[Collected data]
::::::::
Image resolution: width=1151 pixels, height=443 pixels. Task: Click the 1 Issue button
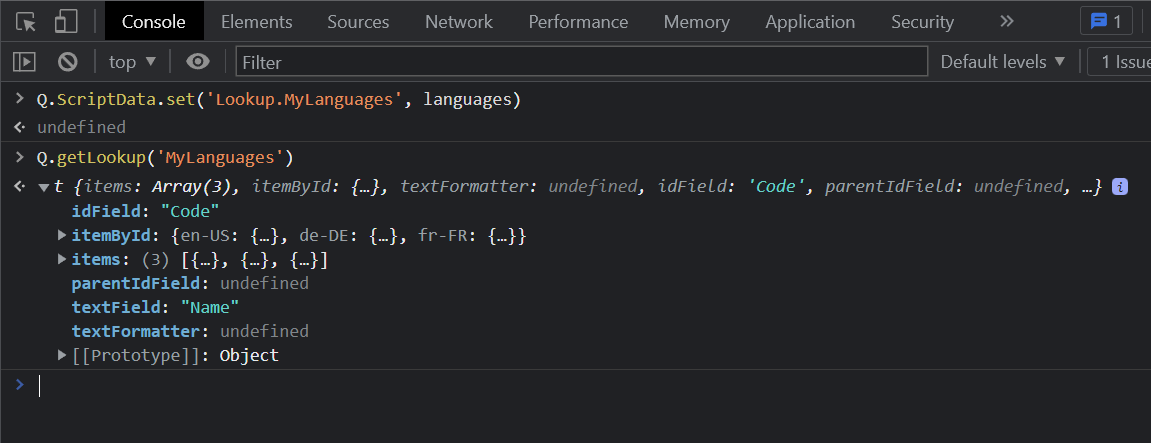tap(1122, 62)
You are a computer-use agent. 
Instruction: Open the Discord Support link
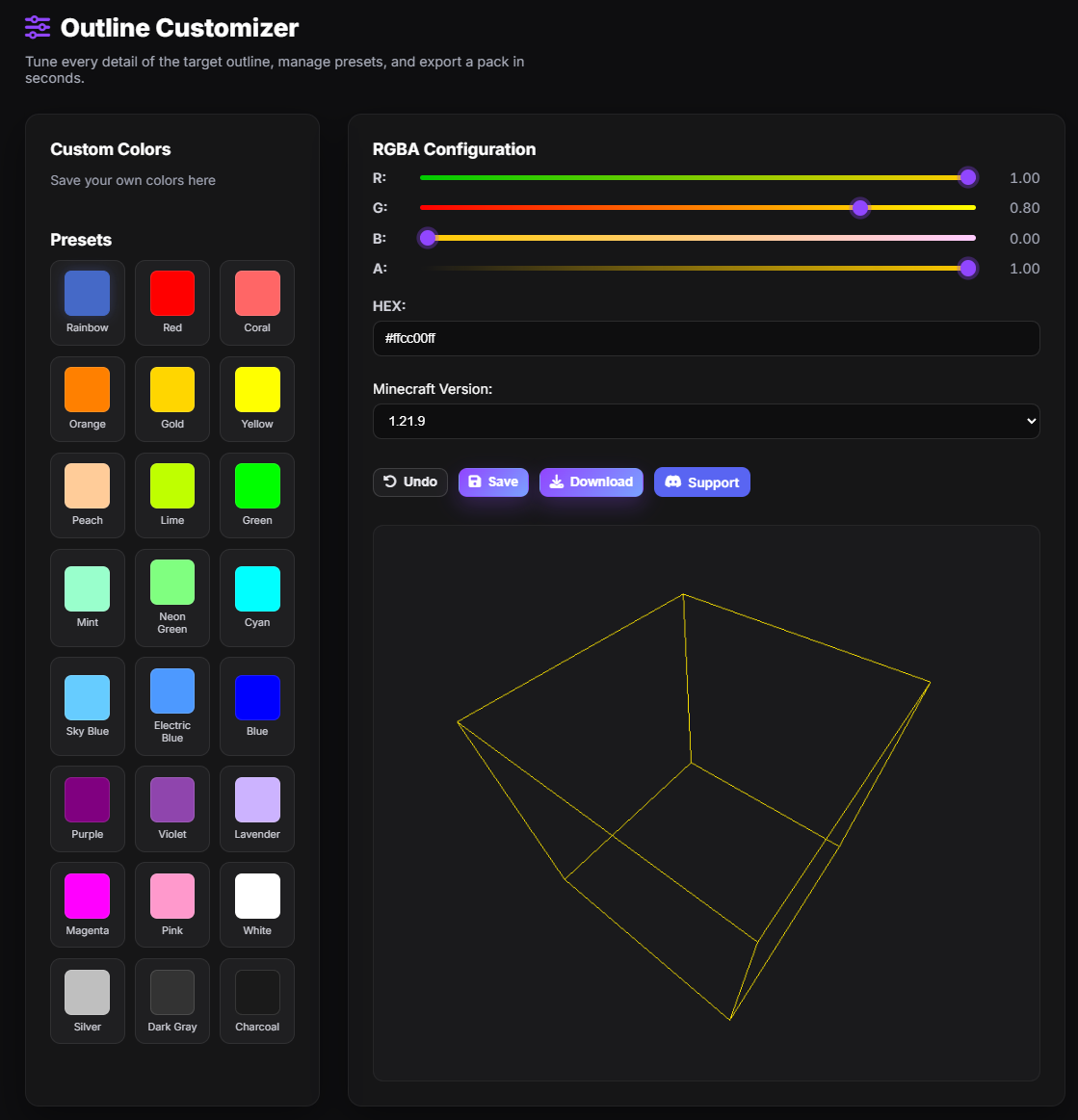[x=701, y=482]
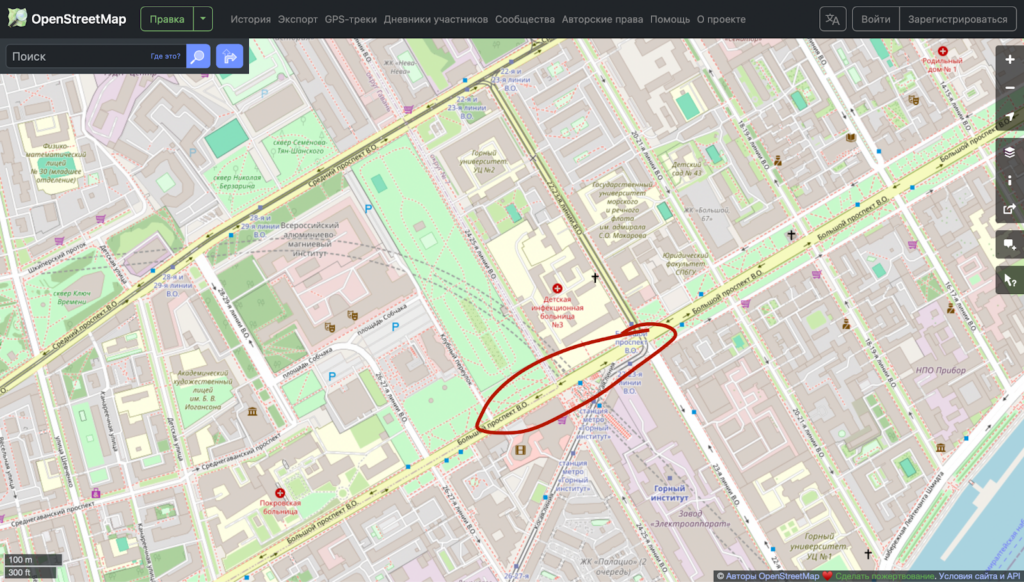
Task: Click the 'Где это?' link
Action: [x=165, y=57]
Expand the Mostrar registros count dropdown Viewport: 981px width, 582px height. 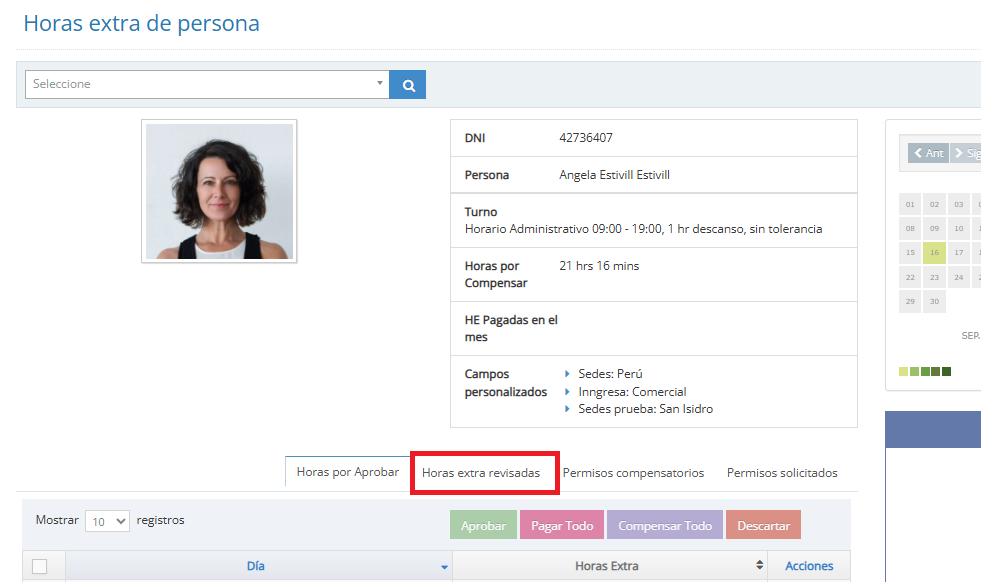108,521
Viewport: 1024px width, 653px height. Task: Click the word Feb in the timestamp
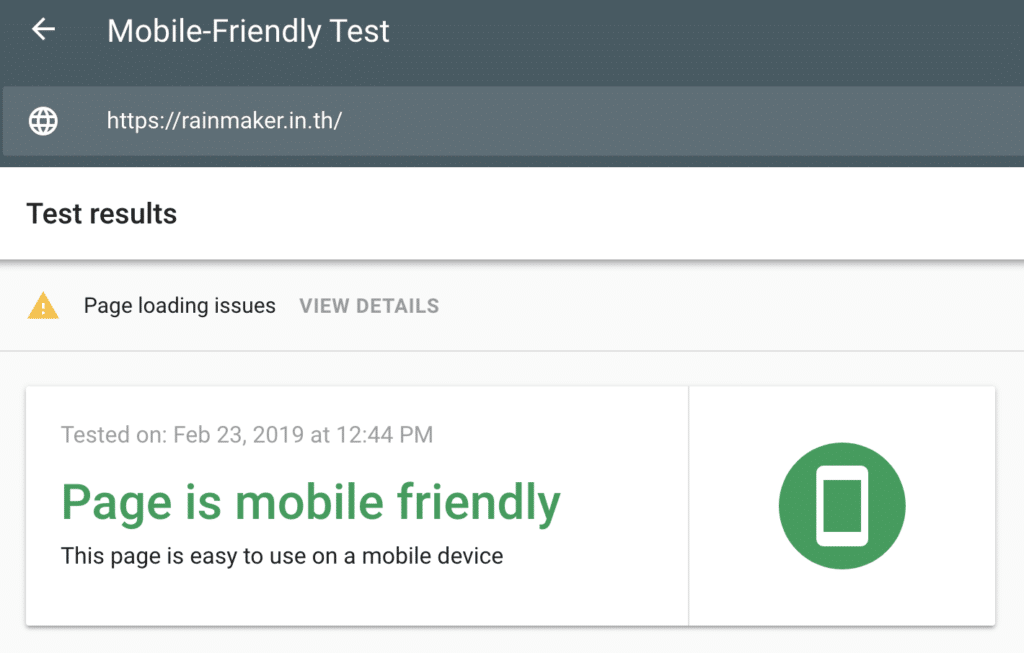(x=190, y=435)
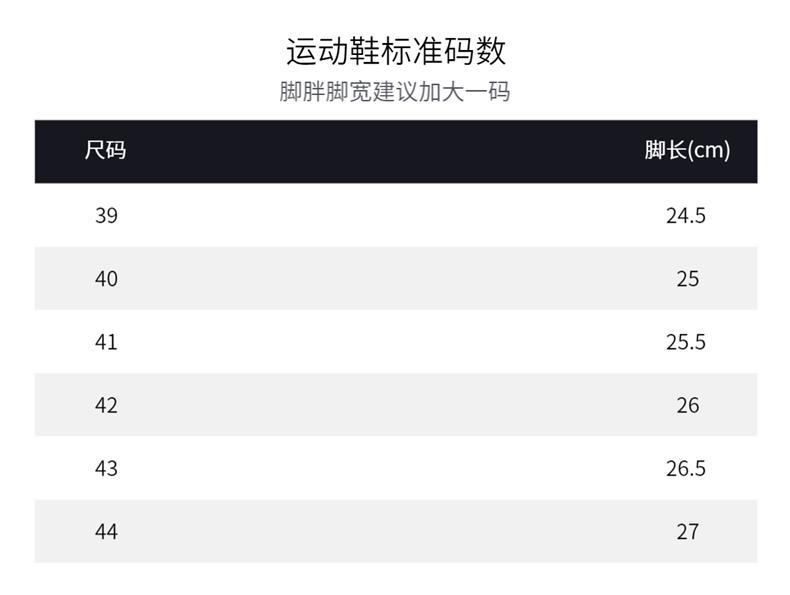Highlight the gray row containing 42 and 26
Image resolution: width=790 pixels, height=595 pixels.
pyautogui.click(x=396, y=405)
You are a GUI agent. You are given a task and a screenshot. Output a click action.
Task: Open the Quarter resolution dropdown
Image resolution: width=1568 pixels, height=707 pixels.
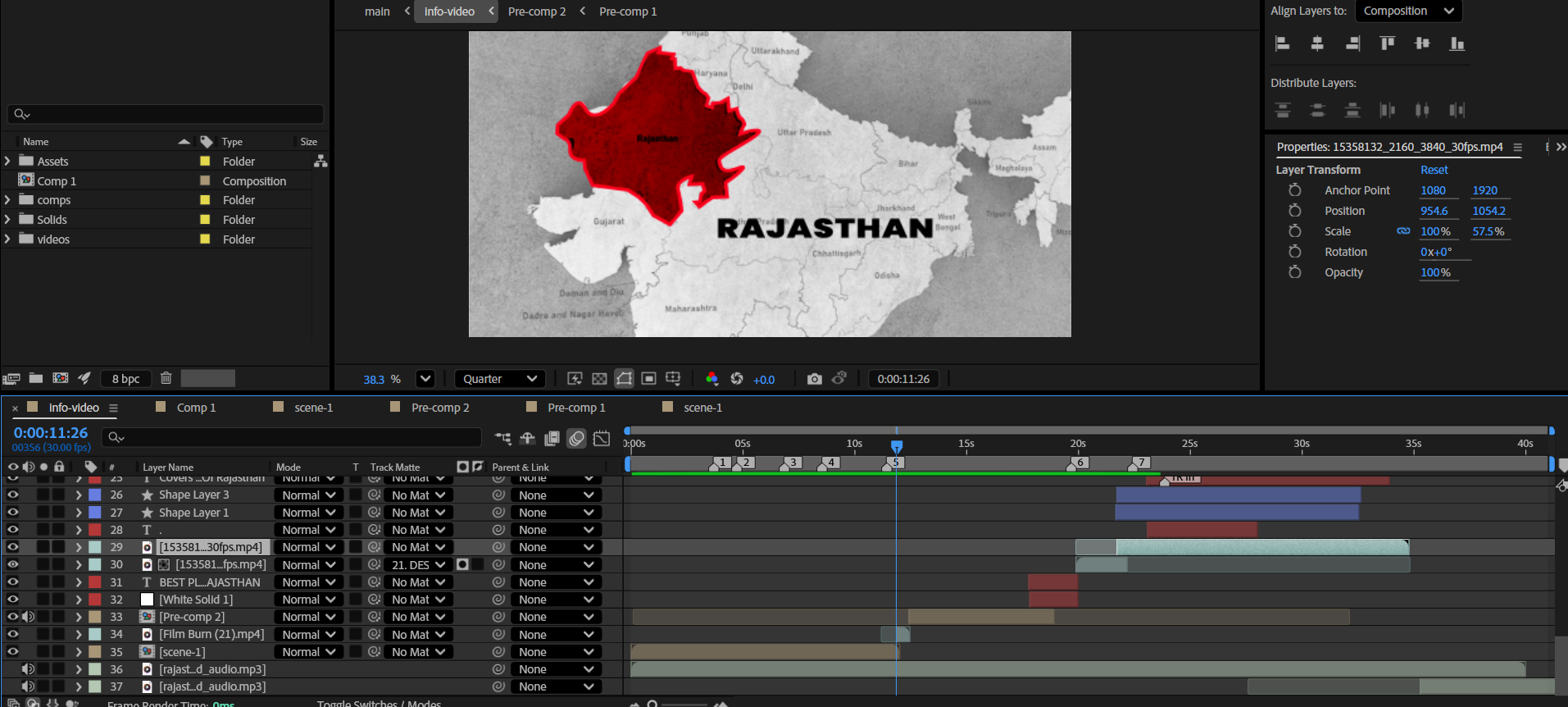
::::::::
**TASK BRIEF**.
Only the lines from the one containing "You are a GUI" through the last line of the data above, both included, belong in the reply, each restated exactly and without pictures.

**COMPLETED TASK**.
You are a GUI agent. You are given a task and a screenshot. Output a click action.
Task: Open the Quarter resolution dropdown
Image resolution: width=1568 pixels, height=707 pixels.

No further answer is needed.